▶ **To-do list**:
**a)** Using the blog post on India's budget and stock markets, answer these questions:
(i) What fiscal deficit does Chidambaram plan to reach by the end of FY14?
(ii) How large is Cyprus's economy in GDP, according to the post?
(iii) Which three private banks faced money laundering allegations against some employees?
**b)** Carry on with the blog post about India's budget and stock markets, starting after its last sentence.

──────── Extract

Hello readers!

This is interesting times for Indian economy and stock markets, post the budget.
People (including me) had high expectations out of Chidambaram’s budget which failed to deliver on many counts including bold moves to grease the economy and markets. For example, it was negative or absent on clear timetable for GST and DTC roll out, bold moves to encourage/ de-bottleneck investments in infrastructure, power and real estate, Reduction of Income Tax exemption or deduction limits to improve savings rate /investment rate, giving incentives to divert savings from real estate/ gold to financial savings, mandating PSUs to step up investment using the cash pile they have etc. The only good thing about the budget was Chidambaram’s delivering on FY13 goal on 5.3% fiscal deficit and his plans to reduce the fiscal deficit to 4.5% by FY14 end.
Though the budget was positive for news on fiscal deficit, it was largely disappointing and an opportunity forgone in terms of urgency/ speed of reforms and bold moves. However, even more interesting and disappointing was market’s reaction post the budget in the last 4 weeks. Firstly, the market over-reacted on the Mauritius related confusion  when market players assumed that Govt. is going to change the rules of the game for investments routed through Mauritius( in the form of the Tax Residency Certificate (TRC) being no longer just a necessary and sufficient condition).Govt. tried to clear the air few days later on the issue. After that, the global markets including India over-reacted on the Cyprus debt crisis issue. Just imagine the world markets over-reacted on a small economy contributing to $24 Billion of GDP(< 0.1% of world’s GDP), perhaps because it’s a safe haven for routing investments and perhaps because hyper market players thought that the bank run in Cyprus could trigger a bank run and collapse of European union. Then, market over-reacted a few weeks ago on some allegations of money laundering on some employees of 3 top private banks (ICICI bank, Axis bank and HDFC bank).Last week, Indian stocks fell because of weak global cues in U.S. and Europe. US stocks had the biggest weekly decline of the year for the Standard & Poor’s 500 Index, after data showed the nation added less than half the number of jobs economists forecast in March.

────────────────
──────── Data shown

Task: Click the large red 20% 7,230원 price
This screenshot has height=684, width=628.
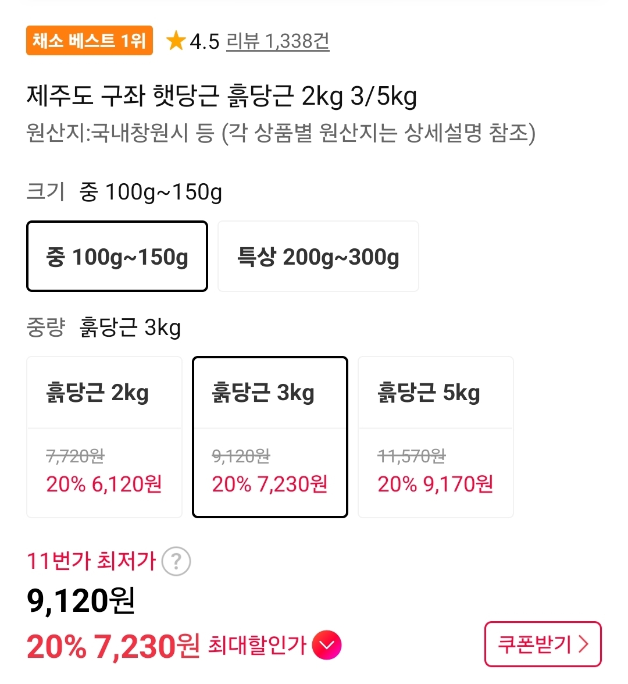Action: pos(113,646)
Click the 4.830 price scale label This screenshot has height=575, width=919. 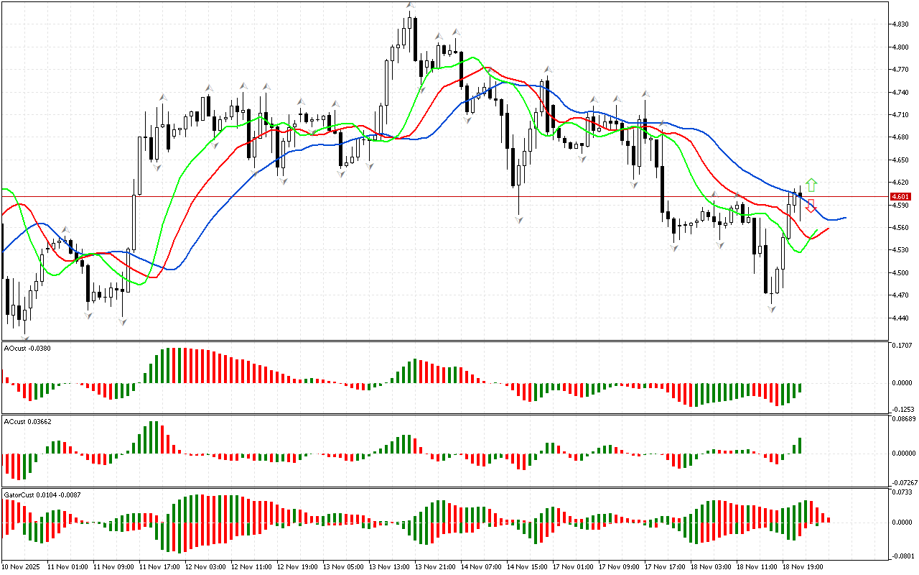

────────────────

▶ **Answer set**:
**a)**
(i) 4.5%
(ii) $24 billion, which is less than 0.1% of the world's GDP
(iii) ICICI Bank, Axis Bank and HDFC Bank

**b)**
Now all these events were temporary bad news (facts or perceptions) which could not impact the sound business models of the best businesses in India. Yet the prices/ market valuations of the stocks of all the businesses (including blue chips among the large caps) were hammered and butchered. Cyprus & Mauritius related news or employee related money laundering allegations can never alter the business model or the fundamental economics of sound companies in India. So, why did the markets react so badly on these news and pulled down the prices of some of these blue chips by 10-20%.
 Benjamin Graham (Warren Buffet’s mentor) and Warren Buffet were great fans of the over reactive markets and made their best investments during the times when market was reacting to temporary bad news and hammering solid businesses down without any fundamental changes in their businesses economics/ potential.
Graham once said that “market was a voting machine in short term and weighing machine in long term”. That means markets are unpredictable in short term but eventually prices the value of the assets right in the long term.He likened market to “manic depressive” guy who had frequent bouts of extreme mood swings and was either very ecstatic or depressed on a given day. He called the guy “Mr. Market”. He taught his numerous disciples that if you get carried away by Mr. Market’s wild mood swings, you are doomed as an investor. However, if you learn to exploit his mood swings in a wise manner, you would be a winner.
Efficient market theory is one of the key theories of modern finance. .Widely taught in all Ivy league universities, it says that its impossible to beat markets consistently as markets  are super-efficient in capturing all the relevant and latest information and events Therefore no living mortal can achieve better returns than market consistently. Many of the big investment gurus have scoffed at the efficiency of the market .Warren buffet once said that “if markets were so efficient as the academicians would like us to believe, then I would have been a bum sitting with a tin cup”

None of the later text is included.